"""
I learn the solution from @mlaw0.
He used BFS, so I use DFS. The runtime is almost the same.
But I think BFS is more suitable in this case, bc we don't have to go down that deep.

we know if a/b=2, b/c=3, then
1. b/a=1/2, c/b=1/3 [2]
2. a/c=2*3, becasue (a/b)*(b/c)=a/c=2*3
we can build graph: a->(b, 2), b->(c, 3).
a->(b, 2) means a-->2-->b
b->(c, 3) means b-->3-->c
so if we need a/c, we are finding a-->?-->c, which is a-->2-->b-->3-->c, which is a-->2*3-->c

first we build the graph [0]
for every query, we find from the starting point (n1) itself [1]
in the stack is the next thing we want to check if it is n2
we keep on pushing neighbor or neighbor's neighbor to the stack until we find n2 [3]

to prevent we visit the visited node we use a set to keep track [4]

we can further optimize the answer by updating the graph at the same time
bc it is not likely that we build the graph for a single search [5]
"""
class Solution(object):
    def calcEquation(self, equations, values, queries):
        def findVal(query):
            n1, n2 = query
            if n1 not in graph or n2 not in graph: return -1.0
            
            stack = [(n1, 1.0)] #[1]
            visited = set() #[4]
            
            while stack:
                n, val = stack.pop()

Exercise objective
Can you write out the entire division-graph solution post word for word, with nothing changed? None of these items are needed.

[Excerpt from the dataset]
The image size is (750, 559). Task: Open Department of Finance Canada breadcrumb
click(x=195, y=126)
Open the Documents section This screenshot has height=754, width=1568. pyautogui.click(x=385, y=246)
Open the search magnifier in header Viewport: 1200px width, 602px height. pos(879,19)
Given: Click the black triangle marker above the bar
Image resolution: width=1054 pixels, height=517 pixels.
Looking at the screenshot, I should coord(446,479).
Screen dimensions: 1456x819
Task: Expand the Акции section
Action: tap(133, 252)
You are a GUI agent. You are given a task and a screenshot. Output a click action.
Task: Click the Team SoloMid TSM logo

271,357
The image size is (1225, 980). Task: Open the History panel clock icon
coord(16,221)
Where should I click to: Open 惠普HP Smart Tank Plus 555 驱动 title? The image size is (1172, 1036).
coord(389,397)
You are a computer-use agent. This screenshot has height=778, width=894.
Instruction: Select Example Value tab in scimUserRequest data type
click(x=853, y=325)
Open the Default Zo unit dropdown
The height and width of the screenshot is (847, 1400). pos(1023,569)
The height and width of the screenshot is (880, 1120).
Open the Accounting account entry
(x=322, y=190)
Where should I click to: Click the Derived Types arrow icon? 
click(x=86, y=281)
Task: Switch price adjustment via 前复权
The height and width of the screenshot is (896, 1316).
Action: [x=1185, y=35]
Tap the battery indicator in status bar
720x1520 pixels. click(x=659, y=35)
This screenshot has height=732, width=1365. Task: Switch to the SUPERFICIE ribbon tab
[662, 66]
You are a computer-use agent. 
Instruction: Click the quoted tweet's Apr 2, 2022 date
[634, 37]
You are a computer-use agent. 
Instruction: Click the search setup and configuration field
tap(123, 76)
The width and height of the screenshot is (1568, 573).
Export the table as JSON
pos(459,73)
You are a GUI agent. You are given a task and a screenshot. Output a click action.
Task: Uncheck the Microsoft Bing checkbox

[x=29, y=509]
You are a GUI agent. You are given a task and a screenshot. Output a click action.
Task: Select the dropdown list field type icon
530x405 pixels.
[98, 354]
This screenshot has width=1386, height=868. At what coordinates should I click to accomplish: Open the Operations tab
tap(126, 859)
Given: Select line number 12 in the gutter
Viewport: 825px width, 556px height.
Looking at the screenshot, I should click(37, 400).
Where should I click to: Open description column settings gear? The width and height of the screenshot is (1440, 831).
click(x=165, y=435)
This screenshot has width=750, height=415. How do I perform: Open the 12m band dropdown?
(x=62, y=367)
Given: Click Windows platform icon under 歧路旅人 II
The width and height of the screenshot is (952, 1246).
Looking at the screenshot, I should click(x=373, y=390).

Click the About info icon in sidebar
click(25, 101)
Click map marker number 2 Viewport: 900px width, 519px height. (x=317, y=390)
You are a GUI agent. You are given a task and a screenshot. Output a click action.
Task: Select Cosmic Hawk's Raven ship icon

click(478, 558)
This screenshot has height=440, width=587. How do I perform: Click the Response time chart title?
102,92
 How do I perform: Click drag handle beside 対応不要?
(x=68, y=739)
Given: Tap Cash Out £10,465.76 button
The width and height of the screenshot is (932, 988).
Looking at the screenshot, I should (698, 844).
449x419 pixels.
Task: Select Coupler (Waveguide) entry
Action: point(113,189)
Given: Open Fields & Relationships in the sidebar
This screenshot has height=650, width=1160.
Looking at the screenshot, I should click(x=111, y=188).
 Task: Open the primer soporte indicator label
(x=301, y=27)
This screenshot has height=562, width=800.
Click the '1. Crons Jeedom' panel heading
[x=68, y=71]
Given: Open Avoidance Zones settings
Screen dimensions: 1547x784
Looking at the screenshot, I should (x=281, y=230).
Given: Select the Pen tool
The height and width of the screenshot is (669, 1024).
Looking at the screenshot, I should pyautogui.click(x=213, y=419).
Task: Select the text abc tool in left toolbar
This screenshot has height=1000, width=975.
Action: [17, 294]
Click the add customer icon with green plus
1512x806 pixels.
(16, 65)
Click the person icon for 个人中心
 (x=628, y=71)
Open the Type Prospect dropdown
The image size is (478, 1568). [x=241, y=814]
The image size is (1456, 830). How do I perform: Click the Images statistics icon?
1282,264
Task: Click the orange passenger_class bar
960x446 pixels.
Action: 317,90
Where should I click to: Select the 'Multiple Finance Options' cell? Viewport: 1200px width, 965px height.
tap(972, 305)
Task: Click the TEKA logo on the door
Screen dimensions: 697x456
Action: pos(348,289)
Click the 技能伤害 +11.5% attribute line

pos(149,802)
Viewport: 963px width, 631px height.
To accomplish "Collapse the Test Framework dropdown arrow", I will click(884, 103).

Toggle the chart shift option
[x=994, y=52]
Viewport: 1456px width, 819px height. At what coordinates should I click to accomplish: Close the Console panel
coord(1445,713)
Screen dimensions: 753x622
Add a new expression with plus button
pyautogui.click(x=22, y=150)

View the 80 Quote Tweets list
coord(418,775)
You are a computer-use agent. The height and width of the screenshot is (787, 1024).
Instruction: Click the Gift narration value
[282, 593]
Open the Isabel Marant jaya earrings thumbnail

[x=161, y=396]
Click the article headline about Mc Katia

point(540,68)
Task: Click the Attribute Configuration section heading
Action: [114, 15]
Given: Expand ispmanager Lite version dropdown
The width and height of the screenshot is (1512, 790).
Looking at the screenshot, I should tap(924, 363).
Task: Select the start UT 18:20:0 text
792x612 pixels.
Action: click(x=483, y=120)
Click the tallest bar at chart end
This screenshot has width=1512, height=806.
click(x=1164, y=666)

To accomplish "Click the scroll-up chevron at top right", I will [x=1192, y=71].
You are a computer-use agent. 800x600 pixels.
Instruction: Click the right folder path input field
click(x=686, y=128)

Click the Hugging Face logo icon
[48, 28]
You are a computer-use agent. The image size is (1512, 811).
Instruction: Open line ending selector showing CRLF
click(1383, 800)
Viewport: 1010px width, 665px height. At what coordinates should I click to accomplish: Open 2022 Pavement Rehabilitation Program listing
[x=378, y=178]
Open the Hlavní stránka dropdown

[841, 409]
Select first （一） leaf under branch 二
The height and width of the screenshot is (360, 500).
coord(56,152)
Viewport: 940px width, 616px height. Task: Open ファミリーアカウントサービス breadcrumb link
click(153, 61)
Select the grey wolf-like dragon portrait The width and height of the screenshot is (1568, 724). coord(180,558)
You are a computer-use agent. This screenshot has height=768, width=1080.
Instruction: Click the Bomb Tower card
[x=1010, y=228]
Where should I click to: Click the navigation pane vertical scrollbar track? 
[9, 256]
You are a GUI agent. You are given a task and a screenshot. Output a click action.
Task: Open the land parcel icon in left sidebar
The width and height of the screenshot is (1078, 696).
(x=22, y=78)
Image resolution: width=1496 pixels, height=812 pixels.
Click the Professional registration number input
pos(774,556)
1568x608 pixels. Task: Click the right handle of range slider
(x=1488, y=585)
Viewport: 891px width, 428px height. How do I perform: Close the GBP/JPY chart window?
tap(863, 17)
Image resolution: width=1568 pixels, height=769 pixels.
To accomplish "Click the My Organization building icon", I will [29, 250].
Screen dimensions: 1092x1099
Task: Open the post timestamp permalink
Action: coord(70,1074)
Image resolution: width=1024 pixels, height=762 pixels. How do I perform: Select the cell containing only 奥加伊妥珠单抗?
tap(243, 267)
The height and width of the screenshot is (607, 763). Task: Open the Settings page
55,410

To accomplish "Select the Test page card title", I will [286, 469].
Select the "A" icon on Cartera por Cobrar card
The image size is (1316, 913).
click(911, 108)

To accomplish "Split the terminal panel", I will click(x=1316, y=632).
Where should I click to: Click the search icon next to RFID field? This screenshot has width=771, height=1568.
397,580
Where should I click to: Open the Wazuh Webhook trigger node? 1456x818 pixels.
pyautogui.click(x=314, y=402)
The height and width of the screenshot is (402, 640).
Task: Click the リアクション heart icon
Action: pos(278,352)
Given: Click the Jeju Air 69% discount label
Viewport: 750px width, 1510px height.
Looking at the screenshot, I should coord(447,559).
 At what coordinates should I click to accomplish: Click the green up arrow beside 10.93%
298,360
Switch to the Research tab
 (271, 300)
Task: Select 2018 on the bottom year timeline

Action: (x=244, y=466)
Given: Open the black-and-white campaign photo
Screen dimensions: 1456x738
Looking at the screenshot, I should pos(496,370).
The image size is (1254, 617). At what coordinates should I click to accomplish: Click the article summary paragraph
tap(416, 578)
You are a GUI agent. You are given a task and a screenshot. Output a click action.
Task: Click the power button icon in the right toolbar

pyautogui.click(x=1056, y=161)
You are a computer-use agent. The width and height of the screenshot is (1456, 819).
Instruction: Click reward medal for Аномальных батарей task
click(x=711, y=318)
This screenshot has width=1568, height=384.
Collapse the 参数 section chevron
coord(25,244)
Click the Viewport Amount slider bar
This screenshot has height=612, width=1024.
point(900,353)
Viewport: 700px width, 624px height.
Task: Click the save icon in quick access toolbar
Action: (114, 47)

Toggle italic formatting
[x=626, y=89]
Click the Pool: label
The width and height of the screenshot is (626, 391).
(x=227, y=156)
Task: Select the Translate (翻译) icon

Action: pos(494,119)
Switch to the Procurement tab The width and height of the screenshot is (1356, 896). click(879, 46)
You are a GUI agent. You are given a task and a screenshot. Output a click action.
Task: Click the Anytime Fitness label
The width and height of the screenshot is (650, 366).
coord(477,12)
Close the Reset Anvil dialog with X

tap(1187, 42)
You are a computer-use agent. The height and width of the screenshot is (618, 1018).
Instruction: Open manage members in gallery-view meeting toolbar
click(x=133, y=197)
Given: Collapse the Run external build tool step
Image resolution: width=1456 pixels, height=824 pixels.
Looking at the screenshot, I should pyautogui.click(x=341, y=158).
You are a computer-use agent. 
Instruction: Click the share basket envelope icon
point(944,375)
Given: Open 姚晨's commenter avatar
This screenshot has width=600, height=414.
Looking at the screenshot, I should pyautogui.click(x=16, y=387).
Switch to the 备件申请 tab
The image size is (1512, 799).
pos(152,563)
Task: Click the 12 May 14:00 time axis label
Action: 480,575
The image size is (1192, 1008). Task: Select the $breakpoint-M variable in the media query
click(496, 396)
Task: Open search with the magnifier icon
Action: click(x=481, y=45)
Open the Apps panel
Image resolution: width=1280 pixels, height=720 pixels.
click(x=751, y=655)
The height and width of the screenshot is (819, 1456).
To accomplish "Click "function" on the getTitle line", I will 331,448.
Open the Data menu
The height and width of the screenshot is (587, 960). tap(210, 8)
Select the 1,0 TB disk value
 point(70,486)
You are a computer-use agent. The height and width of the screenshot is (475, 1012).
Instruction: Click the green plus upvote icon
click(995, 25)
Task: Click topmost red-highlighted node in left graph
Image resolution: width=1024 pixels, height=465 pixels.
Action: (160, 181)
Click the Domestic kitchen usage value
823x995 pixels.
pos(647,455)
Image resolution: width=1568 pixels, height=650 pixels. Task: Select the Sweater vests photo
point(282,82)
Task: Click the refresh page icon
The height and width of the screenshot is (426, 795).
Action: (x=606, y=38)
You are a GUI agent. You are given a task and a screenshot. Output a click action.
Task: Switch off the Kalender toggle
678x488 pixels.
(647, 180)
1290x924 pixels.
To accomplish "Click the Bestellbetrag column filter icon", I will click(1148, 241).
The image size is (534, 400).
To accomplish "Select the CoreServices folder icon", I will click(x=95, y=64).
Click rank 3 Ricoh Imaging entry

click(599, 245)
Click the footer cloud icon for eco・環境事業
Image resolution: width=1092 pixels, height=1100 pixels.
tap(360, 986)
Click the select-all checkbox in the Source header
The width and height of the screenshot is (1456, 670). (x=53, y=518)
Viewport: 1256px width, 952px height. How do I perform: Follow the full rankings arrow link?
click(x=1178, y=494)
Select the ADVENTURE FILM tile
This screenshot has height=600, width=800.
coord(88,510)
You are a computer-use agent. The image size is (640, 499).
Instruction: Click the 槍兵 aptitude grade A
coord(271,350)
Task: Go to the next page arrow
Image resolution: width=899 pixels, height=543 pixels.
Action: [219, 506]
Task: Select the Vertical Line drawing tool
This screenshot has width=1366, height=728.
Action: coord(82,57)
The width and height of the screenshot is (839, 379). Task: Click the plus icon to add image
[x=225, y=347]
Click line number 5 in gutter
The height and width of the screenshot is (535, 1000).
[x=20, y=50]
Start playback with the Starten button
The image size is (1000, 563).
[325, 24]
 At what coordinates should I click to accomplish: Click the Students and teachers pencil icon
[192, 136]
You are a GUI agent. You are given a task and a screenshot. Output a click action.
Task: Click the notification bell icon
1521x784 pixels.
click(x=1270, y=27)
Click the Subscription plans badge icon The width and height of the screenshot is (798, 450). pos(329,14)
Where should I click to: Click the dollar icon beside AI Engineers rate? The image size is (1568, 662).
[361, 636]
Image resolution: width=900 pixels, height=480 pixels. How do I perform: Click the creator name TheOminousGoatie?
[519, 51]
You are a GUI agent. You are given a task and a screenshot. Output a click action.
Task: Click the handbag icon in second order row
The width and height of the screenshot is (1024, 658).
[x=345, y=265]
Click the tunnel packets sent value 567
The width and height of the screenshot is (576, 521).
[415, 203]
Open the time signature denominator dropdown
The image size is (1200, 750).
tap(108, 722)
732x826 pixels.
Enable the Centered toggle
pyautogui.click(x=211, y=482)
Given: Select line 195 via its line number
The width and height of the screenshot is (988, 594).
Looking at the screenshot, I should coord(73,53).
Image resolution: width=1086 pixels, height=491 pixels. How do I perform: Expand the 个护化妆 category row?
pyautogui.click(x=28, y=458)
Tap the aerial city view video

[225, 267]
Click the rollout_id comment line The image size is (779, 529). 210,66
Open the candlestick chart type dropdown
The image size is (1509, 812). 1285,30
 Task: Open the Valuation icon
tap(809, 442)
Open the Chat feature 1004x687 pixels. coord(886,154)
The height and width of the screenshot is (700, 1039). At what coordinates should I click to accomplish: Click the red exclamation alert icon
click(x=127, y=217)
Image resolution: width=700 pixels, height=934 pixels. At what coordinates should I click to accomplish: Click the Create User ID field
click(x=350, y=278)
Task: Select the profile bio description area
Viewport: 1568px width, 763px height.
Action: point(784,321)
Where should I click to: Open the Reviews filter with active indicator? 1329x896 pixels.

Task result
"""
I learn the solution from @mlaw0.
He used BFS, so I use DFS. The runtime is almost the same.
But I think BFS is more suitable in this case, bc we don't have to go down that deep.

we know if a/b=2, b/c=3, then
1. b/a=1/2, c/b=1/3 [2]
2. a/c=2*3, becasue (a/b)*(b/c)=a/c=2*3
we can build graph: a->(b, 2), b->(c, 3).
a->(b, 2) means a-->2-->b
b->(c, 3) means b-->3-->c
so if we need a/c, we are finding a-->?-->c, which is a-->2-->b-->3-->c, which is a-->2*3-->c

first we build the graph [0]
for every query, we find from the starting point (n1) itself [1]
in the stack is the next thing we want to check if it is n2
we keep on pushing neighbor or neighbor's neighbor to the stack until we find n2 [3]

to prevent we visit the visited node we use a set to keep track [4]

we can further optimize the answer by updating the graph at the same time
bc it is not likely that we build the graph for a single search [5]
"""
class Solution(object):
    def calcEquation(self, equations, values, queries):
        def findVal(query):
            n1, n2 = query
            if n1 not in graph or n2 not in graph: return -1.0
            
            stack = [(n1, 1.0)] #[1]
            visited = set() #[4]
            
            while stack:
                n, val = stack.pop()